[START OF DATA]

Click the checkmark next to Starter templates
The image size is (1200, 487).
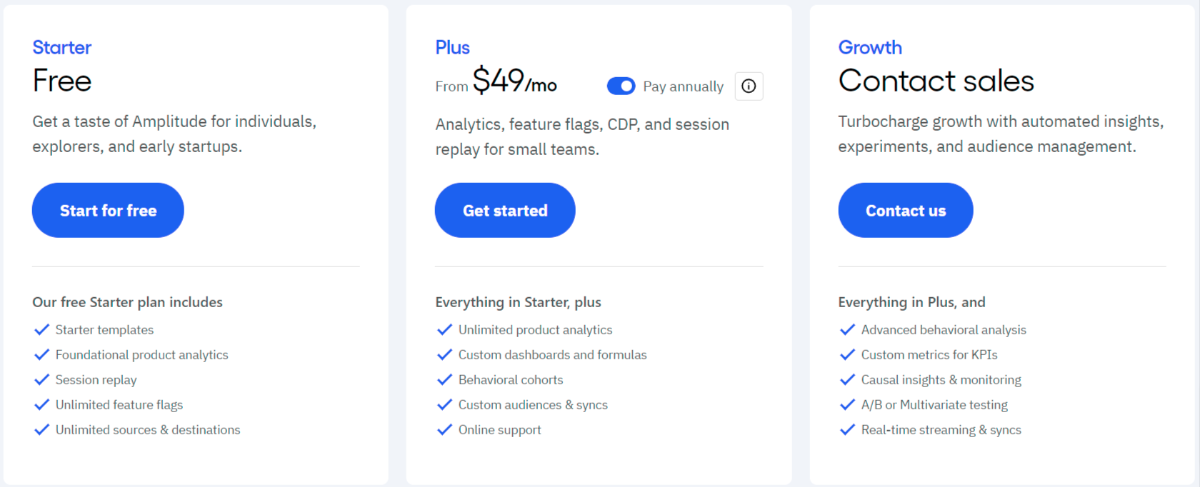(42, 329)

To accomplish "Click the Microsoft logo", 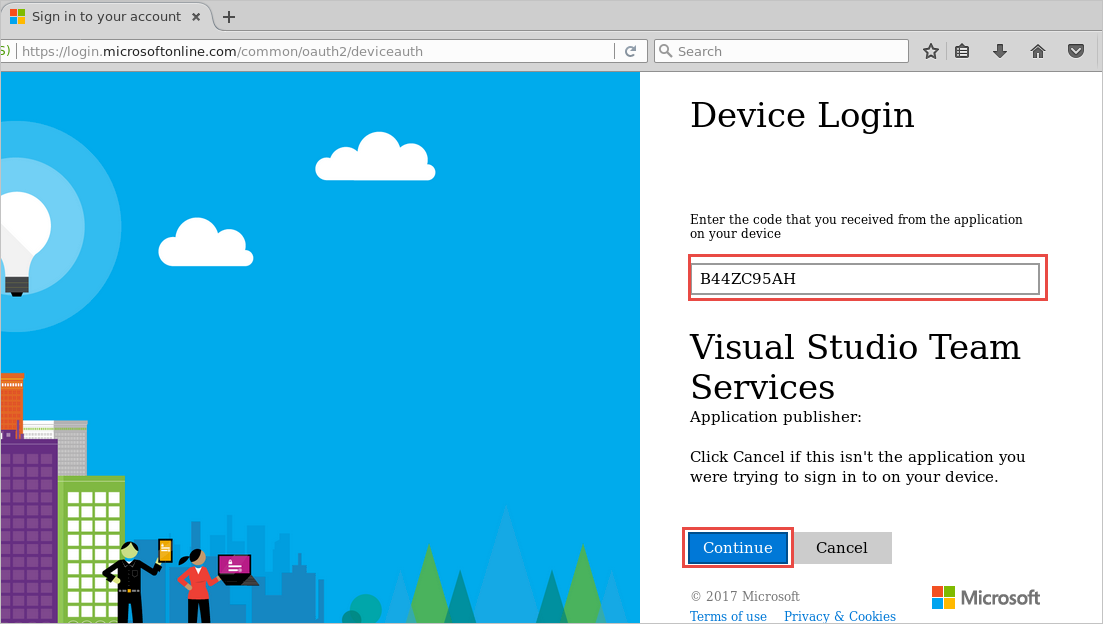I will click(985, 597).
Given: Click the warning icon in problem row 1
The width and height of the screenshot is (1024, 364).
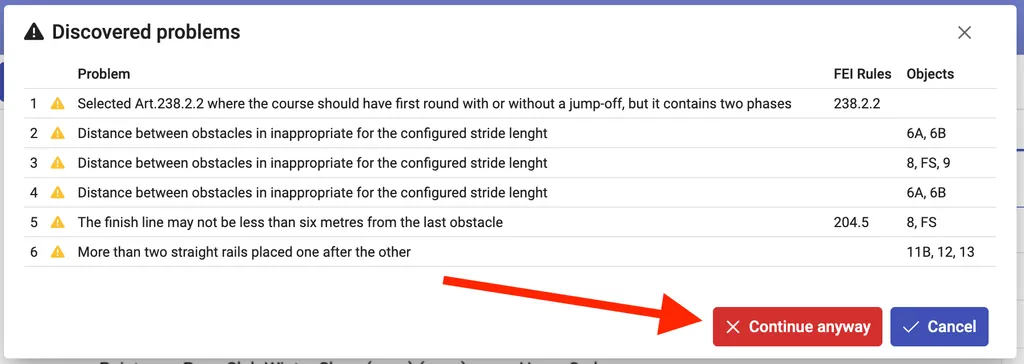Looking at the screenshot, I should tap(57, 103).
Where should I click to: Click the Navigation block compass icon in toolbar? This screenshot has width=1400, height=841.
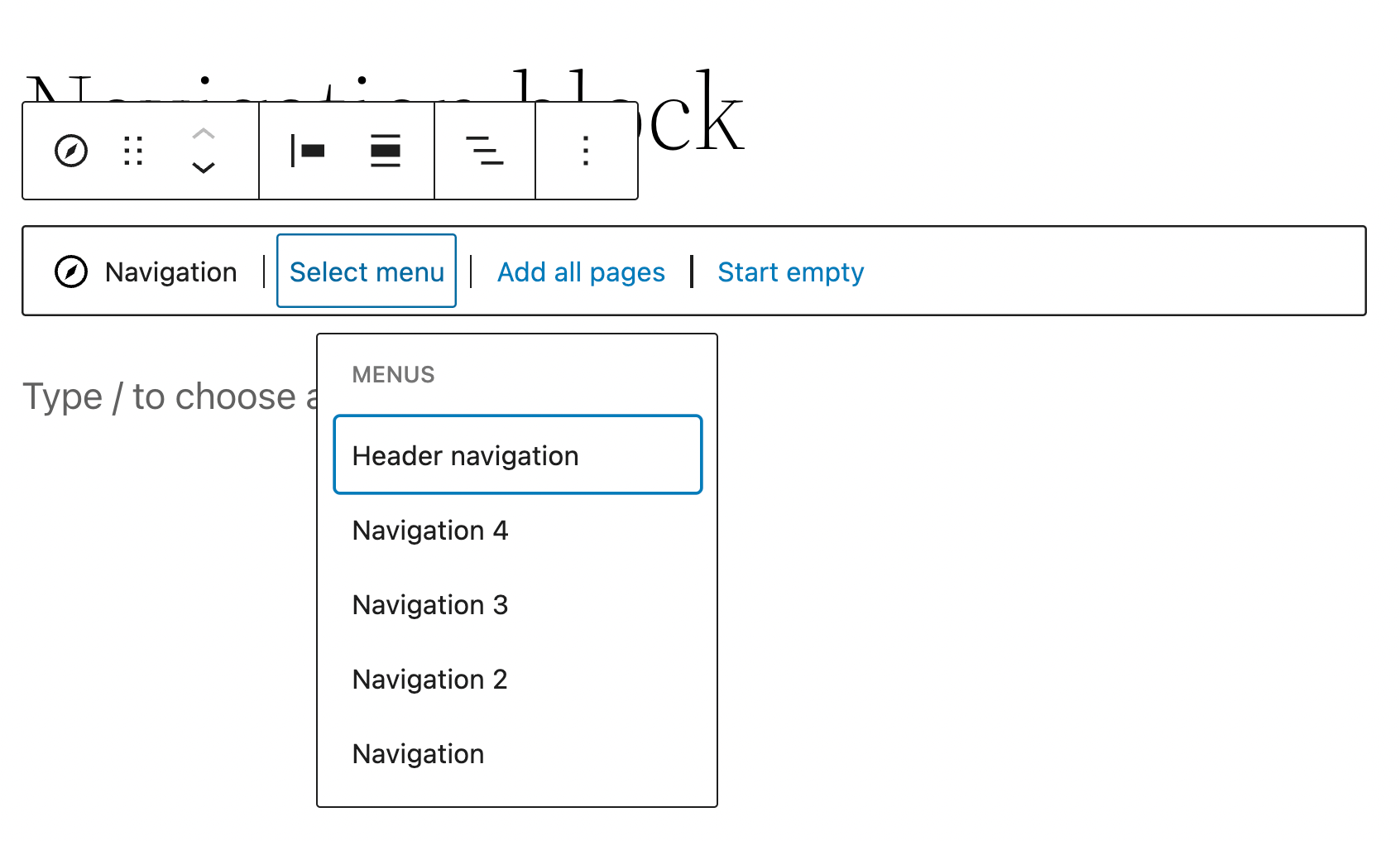pos(71,151)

[END OF DATA]

Count the lines of the records that contain the string "height". Give only the number.

*ANSWER FOR THIS EXERCISE*.
2